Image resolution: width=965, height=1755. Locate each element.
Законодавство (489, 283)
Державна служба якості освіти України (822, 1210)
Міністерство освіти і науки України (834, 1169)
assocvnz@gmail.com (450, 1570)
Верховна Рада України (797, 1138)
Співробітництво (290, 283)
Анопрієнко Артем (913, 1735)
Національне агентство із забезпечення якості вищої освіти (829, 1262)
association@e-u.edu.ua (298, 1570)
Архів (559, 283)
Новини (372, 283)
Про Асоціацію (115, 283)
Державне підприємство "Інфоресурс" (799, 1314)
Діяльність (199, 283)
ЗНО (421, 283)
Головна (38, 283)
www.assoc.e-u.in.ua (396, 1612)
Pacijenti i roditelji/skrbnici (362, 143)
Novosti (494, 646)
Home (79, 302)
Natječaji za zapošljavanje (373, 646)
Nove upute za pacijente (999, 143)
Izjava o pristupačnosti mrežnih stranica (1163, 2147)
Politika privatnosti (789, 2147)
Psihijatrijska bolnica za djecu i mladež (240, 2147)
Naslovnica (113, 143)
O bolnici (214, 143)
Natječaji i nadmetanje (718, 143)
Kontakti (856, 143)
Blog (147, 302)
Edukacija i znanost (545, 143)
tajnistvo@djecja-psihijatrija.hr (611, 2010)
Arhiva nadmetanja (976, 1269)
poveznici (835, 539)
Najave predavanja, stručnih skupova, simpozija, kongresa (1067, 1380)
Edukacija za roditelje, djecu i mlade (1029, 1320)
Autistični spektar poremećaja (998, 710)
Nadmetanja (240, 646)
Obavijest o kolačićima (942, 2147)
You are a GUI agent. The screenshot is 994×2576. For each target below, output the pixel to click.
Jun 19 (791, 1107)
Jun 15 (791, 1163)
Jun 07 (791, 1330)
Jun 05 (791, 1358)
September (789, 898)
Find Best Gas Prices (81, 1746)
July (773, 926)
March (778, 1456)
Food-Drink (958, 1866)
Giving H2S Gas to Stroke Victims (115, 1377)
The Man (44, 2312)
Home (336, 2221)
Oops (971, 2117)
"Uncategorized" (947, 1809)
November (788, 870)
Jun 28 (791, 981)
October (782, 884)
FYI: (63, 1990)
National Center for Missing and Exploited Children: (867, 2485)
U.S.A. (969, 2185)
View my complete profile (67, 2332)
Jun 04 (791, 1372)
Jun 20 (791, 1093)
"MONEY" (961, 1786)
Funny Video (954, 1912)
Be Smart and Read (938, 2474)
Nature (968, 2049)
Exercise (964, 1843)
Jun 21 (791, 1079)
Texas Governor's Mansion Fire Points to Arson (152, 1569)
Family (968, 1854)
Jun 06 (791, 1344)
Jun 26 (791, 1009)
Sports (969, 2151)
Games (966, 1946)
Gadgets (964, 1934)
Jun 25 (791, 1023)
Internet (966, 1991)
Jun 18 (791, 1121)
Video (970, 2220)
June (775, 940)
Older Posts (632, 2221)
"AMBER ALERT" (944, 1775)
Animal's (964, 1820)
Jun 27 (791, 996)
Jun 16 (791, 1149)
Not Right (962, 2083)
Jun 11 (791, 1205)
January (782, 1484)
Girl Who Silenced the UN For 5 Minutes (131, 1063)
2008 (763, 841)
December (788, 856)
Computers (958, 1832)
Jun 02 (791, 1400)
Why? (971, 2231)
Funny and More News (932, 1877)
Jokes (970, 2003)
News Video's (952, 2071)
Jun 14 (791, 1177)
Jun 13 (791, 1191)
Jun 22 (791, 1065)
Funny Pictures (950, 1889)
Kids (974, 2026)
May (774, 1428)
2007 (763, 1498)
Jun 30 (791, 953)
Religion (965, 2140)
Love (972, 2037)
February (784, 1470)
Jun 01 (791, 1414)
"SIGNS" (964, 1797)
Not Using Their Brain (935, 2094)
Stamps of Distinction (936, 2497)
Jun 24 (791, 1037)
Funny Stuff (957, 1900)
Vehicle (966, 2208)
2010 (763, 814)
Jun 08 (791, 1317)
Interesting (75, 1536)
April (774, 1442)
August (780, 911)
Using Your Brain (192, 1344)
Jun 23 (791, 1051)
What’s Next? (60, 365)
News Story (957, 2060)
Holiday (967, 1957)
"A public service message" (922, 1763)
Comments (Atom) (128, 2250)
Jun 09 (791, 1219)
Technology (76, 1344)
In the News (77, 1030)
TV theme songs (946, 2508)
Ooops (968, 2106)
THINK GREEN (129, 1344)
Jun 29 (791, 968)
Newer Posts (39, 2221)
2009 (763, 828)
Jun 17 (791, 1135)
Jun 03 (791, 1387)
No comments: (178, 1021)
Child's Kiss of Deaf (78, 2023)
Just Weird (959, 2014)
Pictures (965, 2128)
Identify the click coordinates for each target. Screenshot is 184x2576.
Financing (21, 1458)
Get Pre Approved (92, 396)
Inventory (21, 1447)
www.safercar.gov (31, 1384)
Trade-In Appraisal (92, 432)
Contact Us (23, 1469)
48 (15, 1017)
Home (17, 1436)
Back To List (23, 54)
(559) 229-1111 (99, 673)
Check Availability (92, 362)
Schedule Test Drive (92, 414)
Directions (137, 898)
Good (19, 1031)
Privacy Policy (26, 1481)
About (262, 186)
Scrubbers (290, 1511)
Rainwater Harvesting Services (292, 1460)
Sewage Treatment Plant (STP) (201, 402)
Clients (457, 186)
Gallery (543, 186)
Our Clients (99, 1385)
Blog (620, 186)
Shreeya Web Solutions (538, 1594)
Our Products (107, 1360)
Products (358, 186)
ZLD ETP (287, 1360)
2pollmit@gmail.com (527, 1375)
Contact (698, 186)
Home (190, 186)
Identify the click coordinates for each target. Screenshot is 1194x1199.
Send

• • •

- [Problem requirements]
Put the lines of the records above into a Markdown table with the columns "Row" and "Line", starting with the line that contains "Vehicle (966, 2208)" and going on through the line that contains "Good (19, 1031)". Number each row and skip any blank lines.

- [Expected output]
| Row | Line |
|---|---|
| 1 | Vehicle (966, 2208) |
| 2 | 2010 (763, 814) |
| 3 | Jun 08 (791, 1317) |
| 4 | Interesting (75, 1536) |
| 5 | April (774, 1442) |
| 6 | August (780, 911) |
| 7 | Using Your Brain (192, 1344) |
| 8 | Jun 23 (791, 1051) |
| 9 | What’s Next? (60, 365) |
| 10 | News Story (957, 2060) |
| 11 | Holiday (967, 1957) |
| 12 | "A public service message" (922, 1763) |
| 13 | Comments (Atom) (128, 2250) |
| 14 | Jun 09 (791, 1219) |
| 15 | Technology (76, 1344) |
| 16 | In the News (77, 1030) |
| 17 | TV theme songs (946, 2508) |
| 18 | Ooops (968, 2106) |
| 19 | THINK GREEN (129, 1344) |
| 20 | Jun 29 (791, 968) |
| 21 | Newer Posts (39, 2221) |
| 22 | 2009 (763, 828) |
| 23 | Jun 17 (791, 1135) |
| 24 | Jun 03 (791, 1387) |
| 25 | No comments: (178, 1021) |
| 26 | Child's Kiss of Deaf (78, 2023) |
| 27 | Just Weird (959, 2014) |
| 28 | Pictures (965, 2128) |
| 29 | Identify the click coordinates for each target. Screenshot is 184x2576. |
| 30 | Financing (21, 1458) |
| 31 | Get Pre Approved (92, 396) |
| 32 | Inventory (21, 1447) |
| 33 | www.safercar.gov (31, 1384) |
| 34 | Trade-In Appraisal (92, 432) |
| 35 | Contact Us (23, 1469) |
| 36 | 48 (15, 1017) |
| 37 | Home (17, 1436) |
| 38 | Back To List (23, 54) |
| 39 | (559) 229-1111 (99, 673) |
| 40 | Check Availability (92, 362) |
| 41 | Schedule Test Drive (92, 414) |
| 42 | Directions (137, 898) |
| 43 | Good (19, 1031) |